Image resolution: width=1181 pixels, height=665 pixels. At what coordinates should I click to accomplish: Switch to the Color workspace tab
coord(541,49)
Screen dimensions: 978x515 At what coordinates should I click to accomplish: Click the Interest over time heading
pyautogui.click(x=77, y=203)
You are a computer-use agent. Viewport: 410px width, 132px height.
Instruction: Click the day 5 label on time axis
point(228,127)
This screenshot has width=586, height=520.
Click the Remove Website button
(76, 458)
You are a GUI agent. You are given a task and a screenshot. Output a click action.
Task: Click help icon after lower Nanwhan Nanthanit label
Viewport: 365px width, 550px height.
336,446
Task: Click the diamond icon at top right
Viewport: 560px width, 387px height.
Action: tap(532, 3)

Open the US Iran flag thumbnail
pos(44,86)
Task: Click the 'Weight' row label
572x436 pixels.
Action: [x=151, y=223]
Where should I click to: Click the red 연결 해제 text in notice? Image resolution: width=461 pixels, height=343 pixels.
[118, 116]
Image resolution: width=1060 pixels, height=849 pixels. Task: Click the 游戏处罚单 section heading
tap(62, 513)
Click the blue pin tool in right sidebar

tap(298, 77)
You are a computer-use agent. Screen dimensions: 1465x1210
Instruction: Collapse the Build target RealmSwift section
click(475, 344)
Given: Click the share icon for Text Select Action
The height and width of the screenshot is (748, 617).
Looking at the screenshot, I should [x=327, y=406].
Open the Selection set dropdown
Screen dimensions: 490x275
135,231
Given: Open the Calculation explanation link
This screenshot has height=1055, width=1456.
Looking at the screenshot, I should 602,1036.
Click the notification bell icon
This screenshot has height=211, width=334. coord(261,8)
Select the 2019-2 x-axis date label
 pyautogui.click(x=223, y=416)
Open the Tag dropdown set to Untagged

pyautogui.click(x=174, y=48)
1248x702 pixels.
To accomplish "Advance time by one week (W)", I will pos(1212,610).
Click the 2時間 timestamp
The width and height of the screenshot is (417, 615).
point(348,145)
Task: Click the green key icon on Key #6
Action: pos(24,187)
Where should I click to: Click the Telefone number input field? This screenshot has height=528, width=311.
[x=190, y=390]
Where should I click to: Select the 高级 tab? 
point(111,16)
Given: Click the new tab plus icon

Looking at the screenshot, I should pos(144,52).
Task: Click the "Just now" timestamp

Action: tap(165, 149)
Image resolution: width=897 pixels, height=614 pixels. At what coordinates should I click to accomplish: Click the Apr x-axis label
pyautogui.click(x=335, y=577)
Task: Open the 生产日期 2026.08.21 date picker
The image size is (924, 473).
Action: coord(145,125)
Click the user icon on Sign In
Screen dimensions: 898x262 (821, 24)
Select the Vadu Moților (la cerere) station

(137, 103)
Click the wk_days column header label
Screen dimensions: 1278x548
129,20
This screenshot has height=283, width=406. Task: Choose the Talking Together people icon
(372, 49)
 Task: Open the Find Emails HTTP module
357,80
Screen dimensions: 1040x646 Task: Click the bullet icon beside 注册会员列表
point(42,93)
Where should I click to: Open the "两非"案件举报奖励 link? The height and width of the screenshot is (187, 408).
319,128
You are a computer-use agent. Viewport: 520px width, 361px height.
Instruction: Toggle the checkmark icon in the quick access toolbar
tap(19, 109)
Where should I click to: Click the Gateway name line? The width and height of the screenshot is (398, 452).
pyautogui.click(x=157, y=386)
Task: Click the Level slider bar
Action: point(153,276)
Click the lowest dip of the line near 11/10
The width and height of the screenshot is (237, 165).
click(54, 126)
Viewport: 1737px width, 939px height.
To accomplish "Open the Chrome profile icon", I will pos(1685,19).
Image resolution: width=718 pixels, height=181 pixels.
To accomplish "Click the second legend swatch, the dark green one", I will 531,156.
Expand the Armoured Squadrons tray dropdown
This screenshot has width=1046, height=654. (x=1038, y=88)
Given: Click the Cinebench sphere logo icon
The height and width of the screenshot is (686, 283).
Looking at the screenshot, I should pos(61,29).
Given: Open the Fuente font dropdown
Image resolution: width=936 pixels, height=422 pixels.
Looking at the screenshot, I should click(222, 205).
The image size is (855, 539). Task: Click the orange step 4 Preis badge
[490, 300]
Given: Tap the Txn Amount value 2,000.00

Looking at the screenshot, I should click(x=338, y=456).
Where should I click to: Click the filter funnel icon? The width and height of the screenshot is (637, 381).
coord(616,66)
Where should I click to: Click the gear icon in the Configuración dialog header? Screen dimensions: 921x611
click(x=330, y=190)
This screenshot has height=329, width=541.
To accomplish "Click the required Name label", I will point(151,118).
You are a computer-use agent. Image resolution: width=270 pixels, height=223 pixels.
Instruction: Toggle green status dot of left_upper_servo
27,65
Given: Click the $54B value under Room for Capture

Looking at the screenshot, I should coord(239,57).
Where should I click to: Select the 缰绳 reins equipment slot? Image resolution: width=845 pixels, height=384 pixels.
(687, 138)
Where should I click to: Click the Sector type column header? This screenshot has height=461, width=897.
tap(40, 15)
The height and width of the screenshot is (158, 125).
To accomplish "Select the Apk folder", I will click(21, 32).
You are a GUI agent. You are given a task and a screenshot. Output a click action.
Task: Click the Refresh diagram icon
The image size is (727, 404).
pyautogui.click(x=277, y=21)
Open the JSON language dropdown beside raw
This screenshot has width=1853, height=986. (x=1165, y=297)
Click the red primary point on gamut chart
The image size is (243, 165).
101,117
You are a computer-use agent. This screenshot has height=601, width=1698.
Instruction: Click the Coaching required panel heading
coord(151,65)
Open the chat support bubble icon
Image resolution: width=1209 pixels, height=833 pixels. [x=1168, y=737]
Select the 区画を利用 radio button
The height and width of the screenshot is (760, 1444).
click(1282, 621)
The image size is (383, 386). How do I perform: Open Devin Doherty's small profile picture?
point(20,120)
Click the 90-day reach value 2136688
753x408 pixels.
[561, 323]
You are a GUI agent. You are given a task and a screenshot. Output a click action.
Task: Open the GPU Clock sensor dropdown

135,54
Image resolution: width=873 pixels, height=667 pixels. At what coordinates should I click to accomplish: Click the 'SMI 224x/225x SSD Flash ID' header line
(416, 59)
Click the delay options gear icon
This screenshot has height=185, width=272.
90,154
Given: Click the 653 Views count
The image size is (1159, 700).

What you need to do: Rewrite every entry above with each occurrence of "Viewport" replaced by "Display area", leaving all other text unchanged.

Answer for the task:
Image resolution: width=1181 pixels, height=665 pixels. At what coordinates should I click to accomplish: Switch to the Color workspace tab
coord(541,49)
Screen dimensions: 978x515 At what coordinates should I click to accomplish: Click the Interest over time heading
pyautogui.click(x=77, y=203)
You are a computer-use agent. Display area: 410px width, 132px height.
Instruction: Click the day 5 label on time axis
point(228,127)
This screenshot has width=586, height=520.
Click the Remove Website button
(76, 458)
You are a GUI agent. You are given a task and a screenshot. Output a click action.
Task: Click help icon after lower Nanwhan Nanthanit label
Display area: 365px width, 550px height.
336,446
Task: Click the diamond icon at top right
Display area: 560px width, 387px height.
Action: tap(532, 3)

Open the US Iran flag thumbnail
pos(44,86)
Task: Click the 'Weight' row label
572x436 pixels.
Action: [x=151, y=223]
Where should I click to: Click the red 연결 해제 text in notice? Image resolution: width=461 pixels, height=343 pixels.
[118, 116]
Image resolution: width=1060 pixels, height=849 pixels. Task: Click the 游戏处罚单 section heading
tap(62, 513)
Click the blue pin tool in right sidebar

tap(298, 77)
You are a computer-use agent. Screen dimensions: 1465x1210
Instruction: Collapse the Build target RealmSwift section
click(475, 344)
Given: Click the share icon for Text Select Action
The height and width of the screenshot is (748, 617).
Looking at the screenshot, I should [x=327, y=406].
Open the Selection set dropdown
Screen dimensions: 490x275
135,231
Given: Open the Calculation explanation link
This screenshot has height=1055, width=1456.
Looking at the screenshot, I should 602,1036.
Click the notification bell icon
This screenshot has height=211, width=334. coord(261,8)
Select the 2019-2 x-axis date label
 pyautogui.click(x=223, y=416)
Open the Tag dropdown set to Untagged

pyautogui.click(x=174, y=48)
1248x702 pixels.
To accomplish "Advance time by one week (W)", I will pos(1212,610).
Click the 2時間 timestamp
The width and height of the screenshot is (417, 615).
point(348,145)
Task: Click the green key icon on Key #6
Action: pos(24,187)
Where should I click to: Click the Telefone number input field? This screenshot has height=528, width=311.
[x=190, y=390]
Where should I click to: Select the 高级 tab? 
point(111,16)
Given: Click the new tab plus icon

Looking at the screenshot, I should pos(144,52).
Task: Click the "Just now" timestamp

Action: tap(165, 149)
Image resolution: width=897 pixels, height=614 pixels. At what coordinates should I click to accomplish: Click the Apr x-axis label
pyautogui.click(x=335, y=577)
Task: Open the 生产日期 2026.08.21 date picker
The image size is (924, 473).
Action: coord(145,125)
Click the user icon on Sign In
Screen dimensions: 898x262 (821, 24)
Select the Vadu Moților (la cerere) station

(137, 103)
Click the wk_days column header label
Screen dimensions: 1278x548
129,20
This screenshot has height=283, width=406. Task: Choose the Talking Together people icon
(372, 49)
 Task: Open the Find Emails HTTP module
357,80
Screen dimensions: 1040x646 Task: Click the bullet icon beside 注册会员列表
point(42,93)
Where should I click to: Open the "两非"案件举报奖励 link? The height and width of the screenshot is (187, 408).
319,128
You are a computer-use agent. Display area: 520px width, 361px height.
Instruction: Toggle the checkmark icon in the quick access toolbar
tap(19, 109)
Where should I click to: Click the Gateway name line? The width and height of the screenshot is (398, 452).
pyautogui.click(x=157, y=386)
Task: Click the Level slider bar
Action: point(153,276)
Click the lowest dip of the line near 11/10
The width and height of the screenshot is (237, 165).
click(54, 126)
Display area: 1737px width, 939px height.
To accomplish "Open the Chrome profile icon", I will pos(1685,19).
Image resolution: width=718 pixels, height=181 pixels.
To accomplish "Click the second legend swatch, the dark green one", I will 531,156.
Expand the Armoured Squadrons tray dropdown
This screenshot has width=1046, height=654. (x=1038, y=88)
Given: Click the Cinebench sphere logo icon
The height and width of the screenshot is (686, 283).
Looking at the screenshot, I should pos(61,29).
Given: Open the Fuente font dropdown
Image resolution: width=936 pixels, height=422 pixels.
Looking at the screenshot, I should click(222, 205).
The image size is (855, 539). Task: Click the orange step 4 Preis badge
[490, 300]
Given: Tap the Txn Amount value 2,000.00

Looking at the screenshot, I should click(x=338, y=456).
Where should I click to: Click the filter funnel icon? The width and height of the screenshot is (637, 381).
coord(616,66)
Where should I click to: Click the gear icon in the Configuración dialog header? Screen dimensions: 921x611
click(x=330, y=190)
This screenshot has height=329, width=541.
To accomplish "Click the required Name label", I will point(151,118).
You are a computer-use agent. Image resolution: width=270 pixels, height=223 pixels.
Instruction: Toggle green status dot of left_upper_servo
27,65
Given: Click the $54B value under Room for Capture

Looking at the screenshot, I should coord(239,57).
Where should I click to: Select the 缰绳 reins equipment slot? Image resolution: width=845 pixels, height=384 pixels.
(687, 138)
Where should I click to: Click the Sector type column header? This screenshot has height=461, width=897.
tap(40, 15)
The height and width of the screenshot is (158, 125).
To accomplish "Select the Apk folder", I will click(21, 32).
You are a GUI agent. You are given a task and a screenshot. Output a click action.
Task: Click the Refresh diagram icon
The image size is (727, 404).
pyautogui.click(x=277, y=21)
Open the JSON language dropdown beside raw
This screenshot has width=1853, height=986. (x=1165, y=297)
Click the red primary point on gamut chart
The image size is (243, 165).
101,117
You are a computer-use agent. This screenshot has height=601, width=1698.
Instruction: Click the Coaching required panel heading
coord(151,65)
Open the chat support bubble icon
Image resolution: width=1209 pixels, height=833 pixels. [x=1168, y=737]
Select the 区画を利用 radio button
The height and width of the screenshot is (760, 1444).
click(1282, 621)
The image size is (383, 386). How do I perform: Open Devin Doherty's small profile picture?
point(20,120)
Click the 90-day reach value 2136688
753x408 pixels.
[561, 323]
You are a GUI agent. You are given a task and a screenshot. Output a click action.
Task: Open the GPU Clock sensor dropdown

135,54
Image resolution: width=873 pixels, height=667 pixels. At what coordinates should I click to accomplish: Click the 'SMI 224x/225x SSD Flash ID' header line
(416, 59)
Click the delay options gear icon
This screenshot has height=185, width=272.
90,154
Given: Click the 653 Views count
The image size is (1159, 700).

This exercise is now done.